Over the past several years, many have suggested that perhaps the United States might consider its own "Stop de Kindermoord" campaign. Here, unintended injuries are the leading cause of death for children, and motor vehicle traumas take by far the heaviest toll. Unintentional pedestrian injury is the fifth-leading cause of injury-related death for children in the U.S. between the ages of 5 and 19.

In New York City last weekend, Right of Way, a group of safety activists, took to the streets to bring home that point. Eight children under the age of eight have been killed by drivers in the five boroughs so far this year. The group rode bikes over a 50-mile route to visit the places where each one died, marking the spots by stenciling the children’s names and ages on the pavement. In five of the eight cases, the drivers were not charged with any offense.

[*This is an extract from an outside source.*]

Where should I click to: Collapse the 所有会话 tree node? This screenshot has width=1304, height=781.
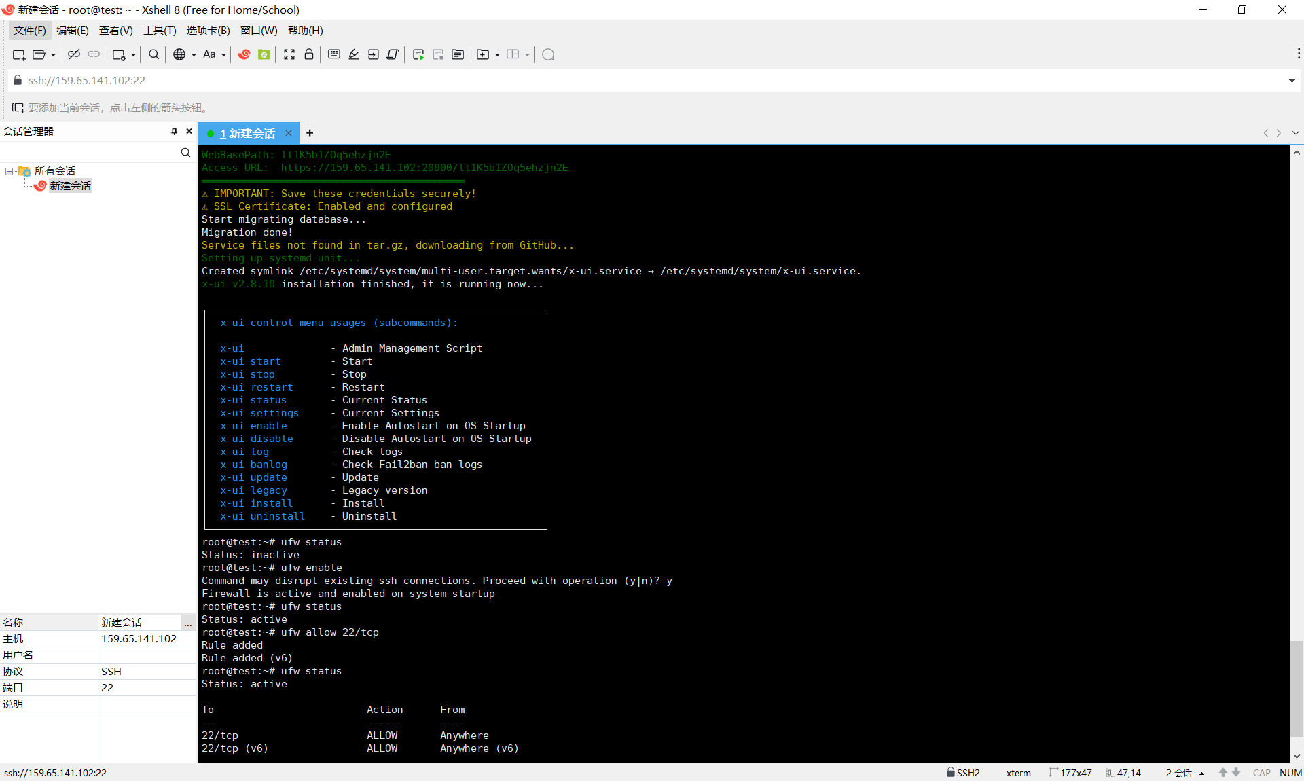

From Staten Island to Flushing, it is unsafe to be a child on the streets of New York City,

"Right now, from Staten Island to Flushing, it is unsafe to be a child on the streets of New York City," said Keegan Stephan, one of the group's members, in a press release. "We have to start enforcing traffic laws that protect pedestrians, cyclists and children being children. We have to start by charging drivers with the appropriate crimes when they break those laws."

The past couple of weeks were especially deadly ones for the city’s kids. Last Friday, 3-year-old Yhair Figueroa died after being struck by a drunk driver in Jackson Heights, Queens. Samuel Cohen-Eckstein, 12, was killed by a delivery truck driver on October 8 on Prospect Park West in Brooklyn. Allison Liao, 3, died in Flushing, Queens, after being hit in the crosswalk on October 6. And on September 26, five-year-old Kiko Shao died after the driver of an SUV hit her in Brooklyn's Sunset Park.

News accounts conflict over the exact circumstances of each of these fatalities, and victim-blaming is rampant -- perhaps because we would all like to believe that it could never happen to our kids. But in every case, one thing is terribly clear: these families have suffered a loss from which they can never fully recover.

Were these deaths inevitable? Or could we, like the Dutch, change our culture and make our streets safe? Could we attack the motor-vehicle scourge with as much vigor as we did the epidemic of polio?

Just hours before Sammy Cohen-Eckstein was killed last week, I asked NYPD chief Ray Kelly what his department could do to prevent traffic violence on the streets of New York. The famously can-do Kelly didn’t have many ideas on the subject. He didn't talk about enforcing speed limits or traffic regulations that require drivers to yield to pedestrians in the crosswalk. Instead, he essentially said such deaths are inevitable: "We do have 8.4 million people," he said. "We do have a daytime population that’s over 10 million people. You’re going to have a lot of traffic and you’re going to have accidents."

Does such an attitude make sense? I don't think so. I think we need we move forward from fatalism, the way we did with polio, the way we have with homicide rates in New York, the way the Dutch did with Stop de Kindermoord. I think we need to be asking the question that Right of Way is stenciling next to every one of those children’s names: “Why, Ray, why?” And we shouldn't stop until we find an answer that saves lives.*

* Correction: An earlier version of this story incorrectly identified the quote stenciled next to the names of children killed in motor vehicle accidents.